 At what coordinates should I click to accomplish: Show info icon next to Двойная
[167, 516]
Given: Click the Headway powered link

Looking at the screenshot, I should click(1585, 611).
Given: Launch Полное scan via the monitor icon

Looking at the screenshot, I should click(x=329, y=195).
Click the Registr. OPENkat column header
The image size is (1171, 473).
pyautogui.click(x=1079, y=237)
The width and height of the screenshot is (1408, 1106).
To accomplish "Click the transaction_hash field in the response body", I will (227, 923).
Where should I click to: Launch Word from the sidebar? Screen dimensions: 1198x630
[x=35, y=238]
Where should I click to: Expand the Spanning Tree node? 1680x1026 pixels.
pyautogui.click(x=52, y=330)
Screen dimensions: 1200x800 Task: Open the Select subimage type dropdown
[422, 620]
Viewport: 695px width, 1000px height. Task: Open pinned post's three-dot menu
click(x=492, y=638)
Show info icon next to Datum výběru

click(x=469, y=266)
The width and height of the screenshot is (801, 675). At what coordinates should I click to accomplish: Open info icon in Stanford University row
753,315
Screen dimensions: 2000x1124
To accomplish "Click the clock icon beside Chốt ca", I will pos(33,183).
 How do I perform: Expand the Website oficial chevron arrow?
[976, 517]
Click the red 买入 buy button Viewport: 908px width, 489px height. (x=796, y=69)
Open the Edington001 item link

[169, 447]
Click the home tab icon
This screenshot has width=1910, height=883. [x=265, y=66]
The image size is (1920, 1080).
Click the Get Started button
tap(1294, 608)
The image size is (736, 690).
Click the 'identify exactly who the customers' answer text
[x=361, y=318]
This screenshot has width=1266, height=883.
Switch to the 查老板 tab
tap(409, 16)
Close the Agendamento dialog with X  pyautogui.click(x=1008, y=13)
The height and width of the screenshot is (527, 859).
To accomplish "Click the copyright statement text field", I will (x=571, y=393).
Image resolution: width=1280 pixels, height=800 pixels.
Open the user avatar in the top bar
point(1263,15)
• • •
Your instructions:
Reproduce the entries above verbatim, starting with the line containing "Click the Registr. OPENkat column header" and going on through the line containing "pyautogui.click(x=52, y=330)".

Exercise result:
Click the Registr. OPENkat column header
The image size is (1171, 473).
pyautogui.click(x=1079, y=237)
The width and height of the screenshot is (1408, 1106).
To accomplish "Click the transaction_hash field in the response body", I will (227, 923).
Where should I click to: Launch Word from the sidebar? Screen dimensions: 1198x630
[x=35, y=238]
Where should I click to: Expand the Spanning Tree node? 1680x1026 pixels.
pyautogui.click(x=52, y=330)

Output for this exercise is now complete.